Midwestern city ends homelessness among veterans

The city of Rockford, which is about 90 miles northwest of Chicago, is one of the first in the nation to end homelessness among veterans, the Wall Street Journal reports. Officials consider its program, which was developed in response to former First Lady Michelle Obama’s 2014 challenge to end veteran homelessness, to be a model for other cities, the publication said.

City workers search the streets for homeless veterans, and, once identified, the city works with a dozen federal, local and private agencies to find them homes within 30 days. Rockford and two nearby counties spend about $3.5 million annually on health and housing programs from state, local and federal sources, the publication said.

Since 2015, when it was certified for ending veteran homelessness, nearly 200 veterans have received housing in the Rockford area, Rockford’s homeless program coordinator Angie Walker told the publication. Just three veterans are still in need of housing as of Nov. 28.

To keep the city’s certification, there can’t be more than eight identified homeless veterans at any given time, the publication said. 

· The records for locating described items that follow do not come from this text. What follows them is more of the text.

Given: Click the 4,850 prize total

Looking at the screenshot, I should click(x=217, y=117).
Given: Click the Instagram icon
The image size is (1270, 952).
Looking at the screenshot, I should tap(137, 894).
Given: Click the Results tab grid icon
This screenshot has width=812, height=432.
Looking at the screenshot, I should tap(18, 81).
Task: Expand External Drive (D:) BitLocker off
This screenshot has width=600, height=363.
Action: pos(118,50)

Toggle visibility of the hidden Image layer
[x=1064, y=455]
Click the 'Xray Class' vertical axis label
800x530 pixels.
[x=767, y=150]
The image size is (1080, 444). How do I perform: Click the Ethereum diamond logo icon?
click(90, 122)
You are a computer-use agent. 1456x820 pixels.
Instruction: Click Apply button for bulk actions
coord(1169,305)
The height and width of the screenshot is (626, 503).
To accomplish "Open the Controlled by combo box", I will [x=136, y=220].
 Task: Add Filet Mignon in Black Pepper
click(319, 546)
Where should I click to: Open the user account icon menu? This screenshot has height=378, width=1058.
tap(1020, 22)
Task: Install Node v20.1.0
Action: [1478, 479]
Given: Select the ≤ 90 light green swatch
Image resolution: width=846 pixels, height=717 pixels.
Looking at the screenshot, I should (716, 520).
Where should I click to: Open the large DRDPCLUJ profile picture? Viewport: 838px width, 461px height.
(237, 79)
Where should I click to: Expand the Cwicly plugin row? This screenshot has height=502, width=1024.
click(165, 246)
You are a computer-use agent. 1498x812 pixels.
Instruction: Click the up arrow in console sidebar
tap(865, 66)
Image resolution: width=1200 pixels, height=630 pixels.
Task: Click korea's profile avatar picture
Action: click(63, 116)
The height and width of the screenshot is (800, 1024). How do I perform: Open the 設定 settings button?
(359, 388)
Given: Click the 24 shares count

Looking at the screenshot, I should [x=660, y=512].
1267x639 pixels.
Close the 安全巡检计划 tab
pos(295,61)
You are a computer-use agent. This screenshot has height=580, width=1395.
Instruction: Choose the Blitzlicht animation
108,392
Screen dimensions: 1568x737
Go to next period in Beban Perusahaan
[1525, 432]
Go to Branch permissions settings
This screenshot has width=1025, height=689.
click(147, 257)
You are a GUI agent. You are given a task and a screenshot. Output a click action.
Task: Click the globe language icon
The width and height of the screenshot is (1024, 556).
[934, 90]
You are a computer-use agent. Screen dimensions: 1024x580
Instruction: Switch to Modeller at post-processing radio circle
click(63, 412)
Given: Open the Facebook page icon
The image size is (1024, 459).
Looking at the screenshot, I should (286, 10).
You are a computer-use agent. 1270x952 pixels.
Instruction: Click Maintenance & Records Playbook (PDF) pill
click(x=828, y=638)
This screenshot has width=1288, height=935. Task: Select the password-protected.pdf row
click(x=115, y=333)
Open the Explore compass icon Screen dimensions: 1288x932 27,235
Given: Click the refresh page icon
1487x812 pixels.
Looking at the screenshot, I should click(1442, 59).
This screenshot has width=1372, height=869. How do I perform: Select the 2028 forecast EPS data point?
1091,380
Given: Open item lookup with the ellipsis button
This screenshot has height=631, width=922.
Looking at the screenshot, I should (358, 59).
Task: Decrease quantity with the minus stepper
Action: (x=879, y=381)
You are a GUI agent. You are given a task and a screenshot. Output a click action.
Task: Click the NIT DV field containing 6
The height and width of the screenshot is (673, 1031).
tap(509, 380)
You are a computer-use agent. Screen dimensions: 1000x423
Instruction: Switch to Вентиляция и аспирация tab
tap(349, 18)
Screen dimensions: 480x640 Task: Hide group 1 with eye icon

Nationwide, there are about 15,000 unsheltered, homeless veterans, the Journal said, citing data from the Department of Housing and Urban Development.

More employers try reducing care costs to avoid high deductibles 

More business leaders are contending with the rising cost of health insurance by finding opportunities to relieve their employees of growing cost burdens that often pop up in the form of high deductibles, the Wall Street Journal reports.

As the average deductible for a single worker rises to approximately $1,350, employers are 9 percent less likely to offer only high-deductible health plans next year, the Journal found. This is in contrast to the recent trend of employers doing the opposite: they were more likely to offer only high-deductible health plans over the past six years.

Today, employers are looking to address the underlying behavior that propels these costs in the first place, which includes attempting to change how they pay for drugs, starting their own clinics and nudging patients – and physicians – toward lower-cost, high-quality care, the publication said. 

Medical school diversity inches up

A study published in JAMA shows that more medical schools have increased enrollment diversity in response to the Liasion Committee on Medical Education’s 2009 edict to do so, but medical student bodies were still 58.9 percent white in 2017, NPR reports. 

"We see the trend going up, but it's going up very slowly," Dowin Boatright, M.D., an assistant professor of emergency medicine at Yale University and coauthor of the study told the publication. "If we're trying to get some degree of representation that matches the proportion of black people in the population as a whole ... We're talking 20 to 50 years."

While the percentage of Latino and Asian students enrolled in medical schools increased from 2002 and 2012, the amount of female and black students fell each year during that time period, the publication said.